Abstract
Ocean general circulation models (OGCMs) contain numerous
parameterizations of sub-grid scale processes. The parameter tuning
procedure is rarely reported and often done by hand. We present an
automated alternative: Bayesian optimization, a method which has
recently emerged as a frontier in expensive black box optimization.

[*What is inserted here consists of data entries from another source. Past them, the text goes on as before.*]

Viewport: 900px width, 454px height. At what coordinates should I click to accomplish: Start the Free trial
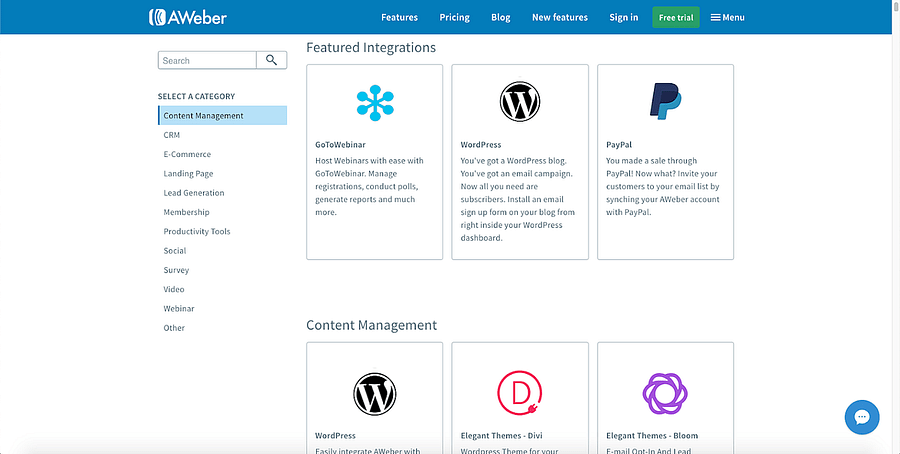[676, 17]
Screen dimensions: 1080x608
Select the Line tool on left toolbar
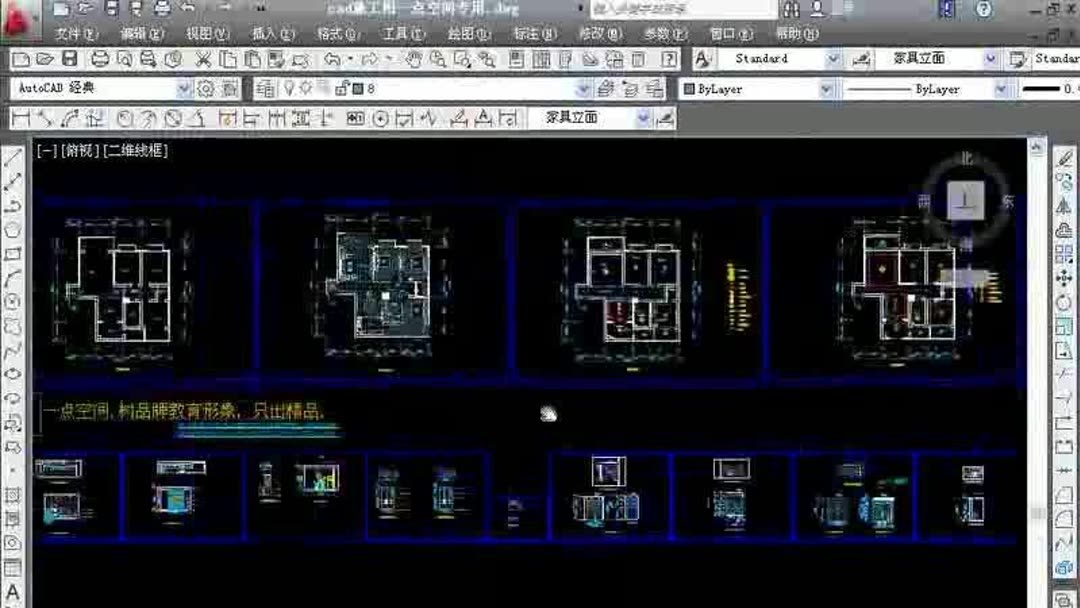point(12,156)
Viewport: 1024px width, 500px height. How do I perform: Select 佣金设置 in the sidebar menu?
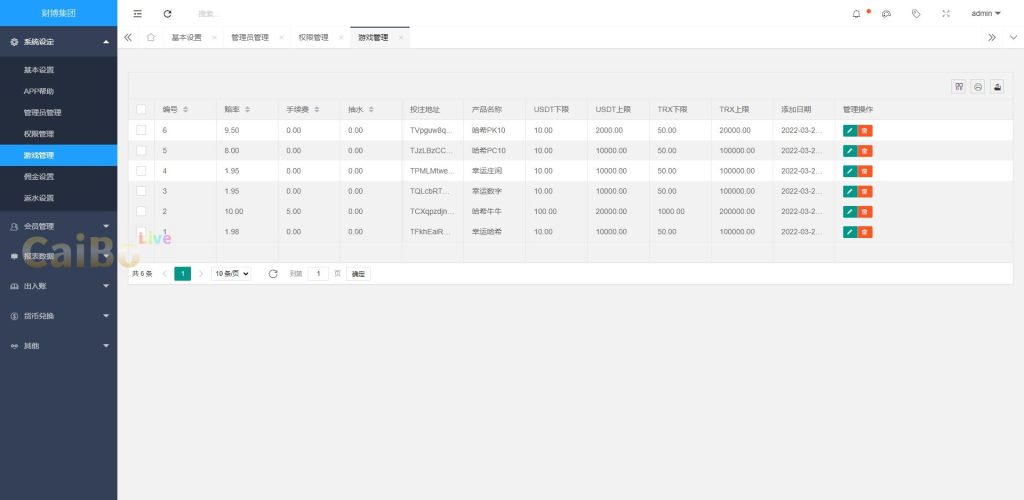39,176
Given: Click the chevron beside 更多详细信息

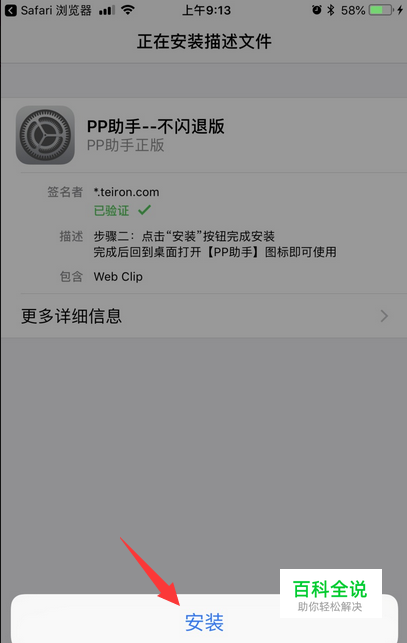Looking at the screenshot, I should [x=384, y=316].
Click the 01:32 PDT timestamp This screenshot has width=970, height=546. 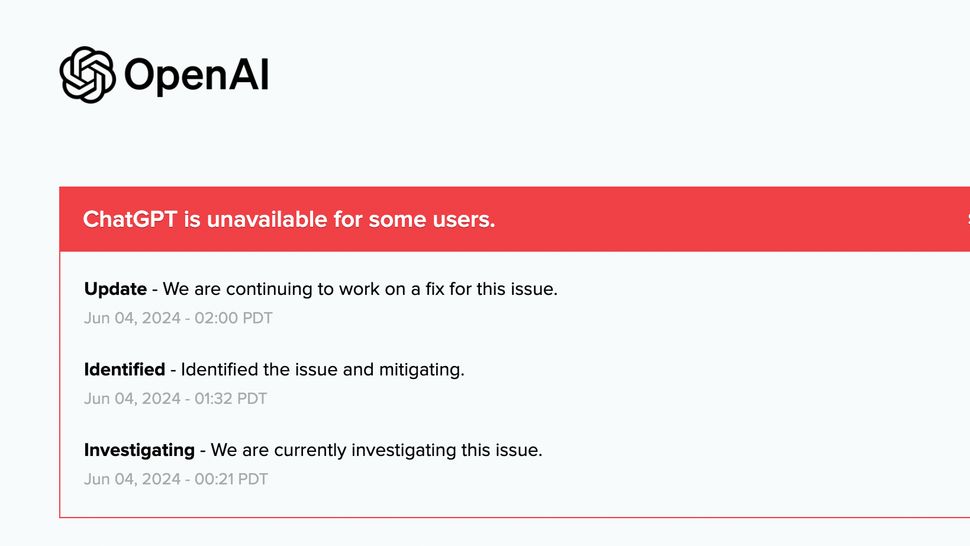175,399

VerOpt, a Python package for the ocean model Veros, adapts Bayesian
optimization to climate model tuning. We use VerOpt to identify a set of
parameter values of the Turbulent Kinetic Energy (TKE) closure scheme
that minimize mixed layer depth (MLD) bias in Veros. We present the
results of two optimization procedures: TWIN and OBS. The goal is to
minimize modeled MLD error relative to a target map. In TWIN, the target
is MLD simulated using Veros with a known parameterization. The ratio of
two TKE parameters ckcϵ-1, proportional to the critical Richardson
number Ric, is the dominant factor in setting the global MLD. After 180
model simulations, the lowest error in the TWIN experiment is 1.18%. In
OBS, the target is MLD climatology. The MLD bias is smallest when
Ric<1, and the default TKE parameterization falls within this
range. We find, however, that altering the TKE parameterization is not
sufficient to reduce the significant MLD bias of 42.62%. The OBS
experiment results indicate that the TKE scheme parameters are not the
dominant source of MLD bias in Veros. We discuss other possible sources
of MLD bias, as well as the potential of extending of the optimization
procedure to other parameterizations.